* _Work to complete_
What lines in the data below mention the string "Task"? Copy them out.

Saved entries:
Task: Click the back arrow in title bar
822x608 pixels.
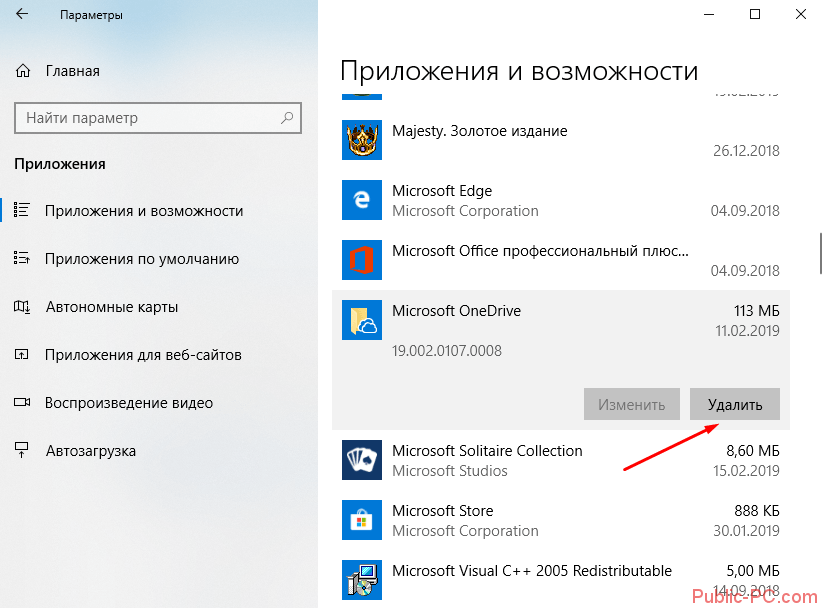Action: click(22, 16)
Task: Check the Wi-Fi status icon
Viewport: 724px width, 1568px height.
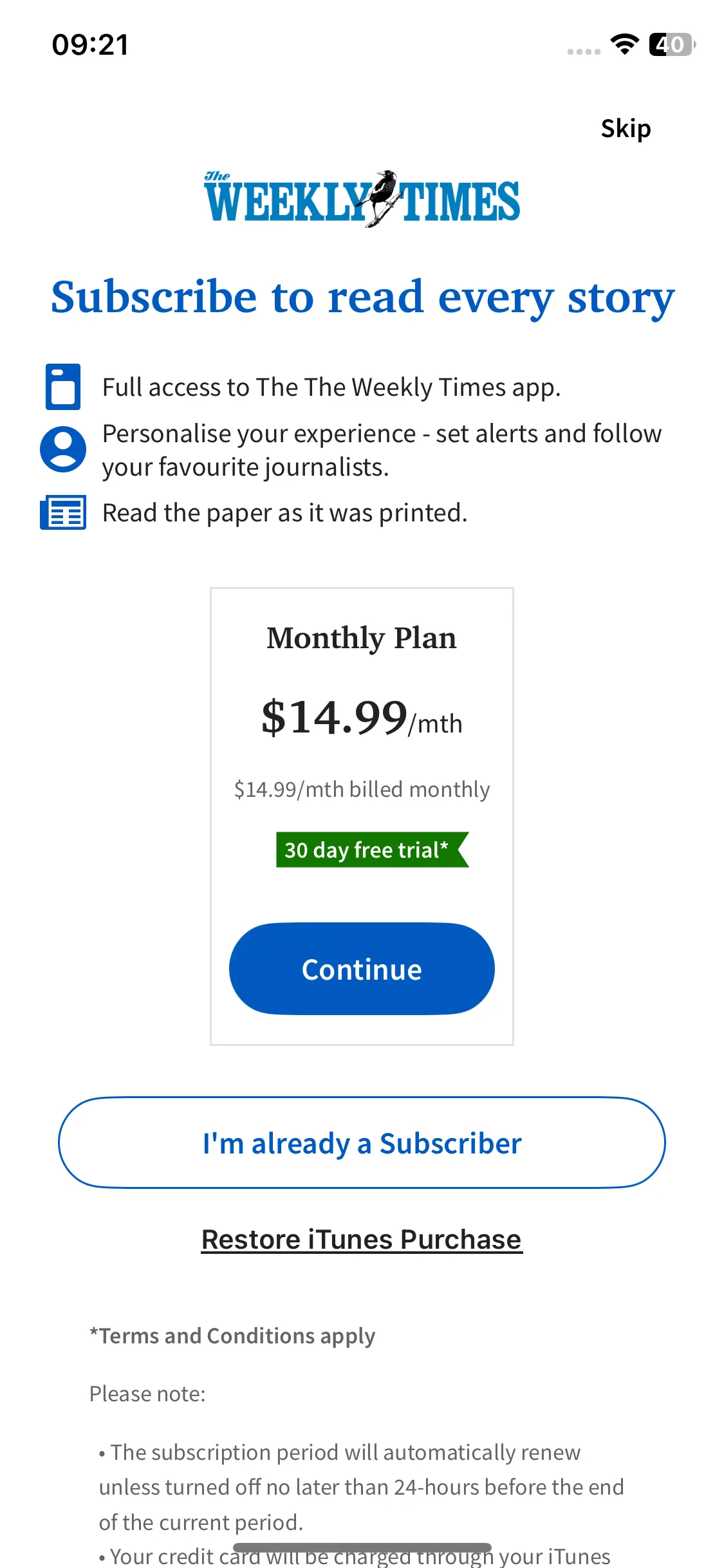Action: click(x=624, y=44)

* _Answer space_
Task: Click the back arrow in title bar
Task: Check the Wi-Fi status icon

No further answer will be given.